Your objective
Here are some records. Transcribe all of them exactly.

Study material
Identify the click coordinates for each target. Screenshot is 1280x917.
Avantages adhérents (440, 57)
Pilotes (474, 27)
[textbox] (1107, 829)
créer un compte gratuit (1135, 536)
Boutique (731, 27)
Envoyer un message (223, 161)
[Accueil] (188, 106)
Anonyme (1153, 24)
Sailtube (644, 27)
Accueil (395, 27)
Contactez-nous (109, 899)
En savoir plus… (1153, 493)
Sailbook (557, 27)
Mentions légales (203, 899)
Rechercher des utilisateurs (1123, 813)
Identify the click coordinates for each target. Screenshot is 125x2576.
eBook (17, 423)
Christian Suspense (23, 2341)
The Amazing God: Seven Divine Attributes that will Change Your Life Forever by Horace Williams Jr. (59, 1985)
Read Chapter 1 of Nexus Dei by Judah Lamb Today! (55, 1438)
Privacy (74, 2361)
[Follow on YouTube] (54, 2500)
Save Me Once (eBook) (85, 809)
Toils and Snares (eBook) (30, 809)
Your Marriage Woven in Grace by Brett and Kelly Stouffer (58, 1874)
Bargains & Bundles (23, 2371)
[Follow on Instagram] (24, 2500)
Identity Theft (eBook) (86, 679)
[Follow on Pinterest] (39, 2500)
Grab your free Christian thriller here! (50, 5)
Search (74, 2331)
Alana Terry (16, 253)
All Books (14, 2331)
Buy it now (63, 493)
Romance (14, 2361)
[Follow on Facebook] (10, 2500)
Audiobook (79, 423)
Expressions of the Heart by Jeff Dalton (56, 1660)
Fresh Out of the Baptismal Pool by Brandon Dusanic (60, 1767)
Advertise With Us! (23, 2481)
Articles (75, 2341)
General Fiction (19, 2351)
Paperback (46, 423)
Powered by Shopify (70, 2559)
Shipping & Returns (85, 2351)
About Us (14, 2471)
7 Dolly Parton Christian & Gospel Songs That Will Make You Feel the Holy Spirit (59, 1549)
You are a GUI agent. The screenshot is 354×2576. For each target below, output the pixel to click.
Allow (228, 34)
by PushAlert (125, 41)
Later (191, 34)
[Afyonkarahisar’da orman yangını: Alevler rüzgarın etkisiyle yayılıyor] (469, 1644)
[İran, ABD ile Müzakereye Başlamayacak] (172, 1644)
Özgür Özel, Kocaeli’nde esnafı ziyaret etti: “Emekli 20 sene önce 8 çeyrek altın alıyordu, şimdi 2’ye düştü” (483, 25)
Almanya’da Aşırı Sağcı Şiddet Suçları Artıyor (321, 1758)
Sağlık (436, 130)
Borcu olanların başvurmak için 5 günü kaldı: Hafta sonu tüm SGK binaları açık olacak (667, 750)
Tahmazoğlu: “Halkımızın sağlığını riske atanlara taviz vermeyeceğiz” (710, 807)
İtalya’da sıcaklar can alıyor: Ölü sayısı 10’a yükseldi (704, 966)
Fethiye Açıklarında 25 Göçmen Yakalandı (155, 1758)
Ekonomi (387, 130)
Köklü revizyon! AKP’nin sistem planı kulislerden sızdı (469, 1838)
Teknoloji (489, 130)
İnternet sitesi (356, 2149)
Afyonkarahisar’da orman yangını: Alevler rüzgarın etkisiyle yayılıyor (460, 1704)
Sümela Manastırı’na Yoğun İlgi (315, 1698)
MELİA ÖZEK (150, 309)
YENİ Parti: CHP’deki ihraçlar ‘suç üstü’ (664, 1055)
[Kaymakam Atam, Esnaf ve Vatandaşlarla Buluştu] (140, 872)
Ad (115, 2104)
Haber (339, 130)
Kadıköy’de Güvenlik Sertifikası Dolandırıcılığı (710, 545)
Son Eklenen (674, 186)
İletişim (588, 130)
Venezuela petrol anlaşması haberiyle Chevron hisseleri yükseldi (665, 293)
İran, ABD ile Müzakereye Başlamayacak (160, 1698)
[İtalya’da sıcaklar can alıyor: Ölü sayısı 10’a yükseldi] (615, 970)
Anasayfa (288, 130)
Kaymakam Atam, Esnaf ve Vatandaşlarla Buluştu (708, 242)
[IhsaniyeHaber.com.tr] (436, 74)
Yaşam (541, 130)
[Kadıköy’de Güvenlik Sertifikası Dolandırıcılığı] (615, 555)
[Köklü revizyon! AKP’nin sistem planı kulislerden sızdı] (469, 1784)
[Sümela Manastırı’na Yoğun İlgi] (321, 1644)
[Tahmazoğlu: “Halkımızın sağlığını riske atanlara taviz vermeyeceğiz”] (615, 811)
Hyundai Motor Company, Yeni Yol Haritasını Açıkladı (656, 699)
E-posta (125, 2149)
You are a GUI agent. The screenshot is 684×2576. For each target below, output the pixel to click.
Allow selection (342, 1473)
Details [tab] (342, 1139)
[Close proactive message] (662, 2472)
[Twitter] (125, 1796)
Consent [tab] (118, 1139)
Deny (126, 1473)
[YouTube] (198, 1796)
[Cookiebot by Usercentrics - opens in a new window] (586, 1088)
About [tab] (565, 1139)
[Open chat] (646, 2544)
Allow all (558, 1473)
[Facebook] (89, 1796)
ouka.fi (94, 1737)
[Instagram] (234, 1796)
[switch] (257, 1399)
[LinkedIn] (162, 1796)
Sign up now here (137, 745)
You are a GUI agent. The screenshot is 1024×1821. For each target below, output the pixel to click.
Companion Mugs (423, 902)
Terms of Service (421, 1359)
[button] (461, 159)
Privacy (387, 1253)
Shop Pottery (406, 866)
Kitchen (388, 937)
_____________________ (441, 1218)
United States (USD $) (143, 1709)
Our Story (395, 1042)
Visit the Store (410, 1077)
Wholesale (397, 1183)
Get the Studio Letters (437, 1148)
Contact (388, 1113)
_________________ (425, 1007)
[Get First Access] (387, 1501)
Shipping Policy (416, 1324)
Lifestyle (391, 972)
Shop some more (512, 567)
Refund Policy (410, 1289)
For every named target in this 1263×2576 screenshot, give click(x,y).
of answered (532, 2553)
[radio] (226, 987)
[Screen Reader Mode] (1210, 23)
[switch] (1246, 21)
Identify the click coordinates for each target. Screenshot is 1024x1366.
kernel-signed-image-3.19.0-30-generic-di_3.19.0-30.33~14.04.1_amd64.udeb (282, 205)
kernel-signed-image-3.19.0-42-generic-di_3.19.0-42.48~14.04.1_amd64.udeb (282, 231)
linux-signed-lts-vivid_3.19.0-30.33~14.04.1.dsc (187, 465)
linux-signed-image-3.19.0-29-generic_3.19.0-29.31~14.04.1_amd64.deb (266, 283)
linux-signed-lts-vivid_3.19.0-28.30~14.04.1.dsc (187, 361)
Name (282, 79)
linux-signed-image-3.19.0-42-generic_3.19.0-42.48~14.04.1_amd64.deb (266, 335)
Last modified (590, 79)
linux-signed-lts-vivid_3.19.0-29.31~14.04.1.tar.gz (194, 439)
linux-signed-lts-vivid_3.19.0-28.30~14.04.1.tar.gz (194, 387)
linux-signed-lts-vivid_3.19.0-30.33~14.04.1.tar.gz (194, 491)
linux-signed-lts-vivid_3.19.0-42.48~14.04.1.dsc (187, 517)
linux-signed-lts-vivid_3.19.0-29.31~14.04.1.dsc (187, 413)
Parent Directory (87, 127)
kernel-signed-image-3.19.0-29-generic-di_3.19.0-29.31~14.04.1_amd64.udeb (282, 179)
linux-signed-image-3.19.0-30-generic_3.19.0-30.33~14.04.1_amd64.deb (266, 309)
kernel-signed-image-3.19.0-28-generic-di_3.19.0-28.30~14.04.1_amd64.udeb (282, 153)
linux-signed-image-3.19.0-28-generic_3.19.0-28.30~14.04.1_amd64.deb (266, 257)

Written solution
Identify the click coordinates for each target. Screenshot is 1280x917.
Avantages adhérents (440, 57)
Pilotes (474, 27)
[textbox] (1107, 829)
créer un compte gratuit (1135, 536)
Boutique (731, 27)
Envoyer un message (223, 161)
[Accueil] (188, 106)
Anonyme (1153, 24)
Sailtube (644, 27)
Accueil (395, 27)
Contactez-nous (109, 899)
En savoir plus… (1153, 493)
Sailbook (557, 27)
Mentions légales (203, 899)
Rechercher des utilisateurs (1123, 813)
Identify the click coordinates for each target. Screenshot is 125x2576.
eBook (17, 423)
Christian Suspense (23, 2341)
The Amazing God: Seven Divine Attributes that will Change Your Life Forever by Horace Williams Jr. (59, 1985)
Read Chapter 1 of Nexus Dei by Judah Lamb Today! (55, 1438)
Privacy (74, 2361)
[Follow on YouTube] (54, 2500)
Save Me Once (eBook) (85, 809)
Toils and Snares (eBook) (30, 809)
Your Marriage Woven in Grace by Brett and Kelly Stouffer (58, 1874)
Bargains & Bundles (23, 2371)
[Follow on Instagram] (24, 2500)
Identity Theft (eBook) (86, 679)
[Follow on Pinterest] (39, 2500)
Grab your free Christian thriller here! (50, 5)
Search (74, 2331)
Alana Terry (16, 253)
All Books (14, 2331)
Buy it now (63, 493)
Romance (14, 2361)
[Follow on Facebook] (10, 2500)
Audiobook (79, 423)
Expressions of the Heart by Jeff Dalton (56, 1660)
Fresh Out of the Baptismal Pool by Brandon Dusanic (60, 1767)
Advertise With Us! (23, 2481)
Articles (75, 2341)
General Fiction (19, 2351)
Paperback (46, 423)
Powered by Shopify (70, 2559)
Shipping & Returns (85, 2351)
About Us (14, 2471)
7 Dolly Parton Christian & Gospel Songs That Will Make You Feel the Holy Spirit (59, 1549)
You are a GUI agent. The screenshot is 354×2576. For each target below, output the pixel to click.
Allow (228, 34)
by PushAlert (125, 41)
Later (191, 34)
[Afyonkarahisar’da orman yangını: Alevler rüzgarın etkisiyle yayılıyor] (469, 1644)
[İran, ABD ile Müzakereye Başlamayacak] (172, 1644)
Özgür Özel, Kocaeli’nde esnafı ziyaret etti: “Emekli 20 sene önce 8 çeyrek altın alıyordu, şimdi 2’ye düştü” (483, 25)
Almanya’da Aşırı Sağcı Şiddet Suçları Artıyor (321, 1758)
Sağlık (436, 130)
Borcu olanların başvurmak için 5 günü kaldı: Hafta sonu tüm SGK binaları açık olacak (667, 750)
Tahmazoğlu: “Halkımızın sağlığını riske atanlara taviz vermeyeceğiz” (710, 807)
İtalya’da sıcaklar can alıyor: Ölü sayısı 10’a yükseldi (704, 966)
Fethiye Açıklarında 25 Göçmen Yakalandı (155, 1758)
Ekonomi (387, 130)
Köklü revizyon! AKP’nin sistem planı kulislerden sızdı (469, 1838)
Teknoloji (489, 130)
İnternet sitesi (356, 2149)
Afyonkarahisar’da orman yangını: Alevler rüzgarın etkisiyle yayılıyor (460, 1704)
Sümela Manastırı’na Yoğun İlgi (315, 1698)
MELİA ÖZEK (150, 309)
YENİ Parti: CHP’deki ihraçlar ‘suç üstü’ (664, 1055)
[Kaymakam Atam, Esnaf ve Vatandaşlarla Buluştu] (140, 872)
Ad (115, 2104)
Haber (339, 130)
Kadıköy’de Güvenlik Sertifikası Dolandırıcılığı (710, 545)
Son Eklenen (674, 186)
İletişim (588, 130)
Venezuela petrol anlaşması haberiyle Chevron hisseleri yükseldi (665, 293)
İran, ABD ile Müzakereye Başlamayacak (160, 1698)
[İtalya’da sıcaklar can alıyor: Ölü sayısı 10’a yükseldi] (615, 970)
Anasayfa (288, 130)
Kaymakam Atam, Esnaf ve Vatandaşlarla Buluştu (708, 242)
[IhsaniyeHaber.com.tr] (436, 74)
Yaşam (541, 130)
[Kadıköy’de Güvenlik Sertifikası Dolandırıcılığı] (615, 555)
[Köklü revizyon! AKP’nin sistem planı kulislerden sızdı] (469, 1784)
[Sümela Manastırı’na Yoğun İlgi] (321, 1644)
[Tahmazoğlu: “Halkımızın sağlığını riske atanlara taviz vermeyeceğiz”] (615, 811)
Hyundai Motor Company, Yeni Yol Haritasını Açıkladı (656, 699)
E-posta (125, 2149)
You are a GUI agent. The screenshot is 684×2576. For each target below, output the pixel to click.
Allow selection (342, 1473)
Details [tab] (342, 1139)
[Close proactive message] (662, 2472)
[Twitter] (125, 1796)
Consent [tab] (118, 1139)
Deny (126, 1473)
[YouTube] (198, 1796)
[Cookiebot by Usercentrics - opens in a new window] (586, 1088)
About [tab] (565, 1139)
[Open chat] (646, 2544)
Allow all (558, 1473)
[Facebook] (89, 1796)
ouka.fi (94, 1737)
[Instagram] (234, 1796)
[switch] (257, 1399)
[LinkedIn] (162, 1796)
Sign up now here (137, 745)
You are a GUI agent. The screenshot is 1024×1821. For each target below, output the pixel to click.
Companion Mugs (423, 902)
Terms of Service (421, 1359)
[button] (461, 159)
Privacy (387, 1253)
Shop Pottery (406, 866)
Kitchen (388, 937)
_____________________ (441, 1218)
United States (USD $) (143, 1709)
Our Story (395, 1042)
Visit the Store (410, 1077)
Wholesale (397, 1183)
Get the Studio Letters (437, 1148)
Contact (388, 1113)
_________________ (425, 1007)
[Get First Access] (387, 1501)
Shipping Policy (416, 1324)
Lifestyle (391, 972)
Shop some more (512, 567)
Refund Policy (410, 1289)
For every named target in this 1263×2576 screenshot, give click(x,y).
of answered (532, 2553)
[radio] (226, 987)
[Screen Reader Mode] (1210, 23)
[switch] (1246, 21)
Identify the click coordinates for each target. Screenshot is 1024x1366.
kernel-signed-image-3.19.0-30-generic-di_3.19.0-30.33~14.04.1_amd64.udeb (282, 205)
kernel-signed-image-3.19.0-42-generic-di_3.19.0-42.48~14.04.1_amd64.udeb (282, 231)
linux-signed-lts-vivid_3.19.0-30.33~14.04.1.dsc (187, 465)
linux-signed-image-3.19.0-29-generic_3.19.0-29.31~14.04.1_amd64.deb (266, 283)
linux-signed-lts-vivid_3.19.0-28.30~14.04.1.dsc (187, 361)
Name (282, 79)
linux-signed-image-3.19.0-42-generic_3.19.0-42.48~14.04.1_amd64.deb (266, 335)
Last modified (590, 79)
linux-signed-lts-vivid_3.19.0-29.31~14.04.1.tar.gz (194, 439)
linux-signed-lts-vivid_3.19.0-28.30~14.04.1.tar.gz (194, 387)
linux-signed-lts-vivid_3.19.0-30.33~14.04.1.tar.gz (194, 491)
linux-signed-lts-vivid_3.19.0-42.48~14.04.1.dsc (187, 517)
linux-signed-lts-vivid_3.19.0-29.31~14.04.1.dsc (187, 413)
Parent Directory (87, 127)
kernel-signed-image-3.19.0-29-generic-di_3.19.0-29.31~14.04.1_amd64.udeb (282, 179)
linux-signed-image-3.19.0-30-generic_3.19.0-30.33~14.04.1_amd64.deb (266, 309)
kernel-signed-image-3.19.0-28-generic-di_3.19.0-28.30~14.04.1_amd64.udeb (282, 153)
linux-signed-image-3.19.0-28-generic_3.19.0-28.30~14.04.1_amd64.deb (266, 257)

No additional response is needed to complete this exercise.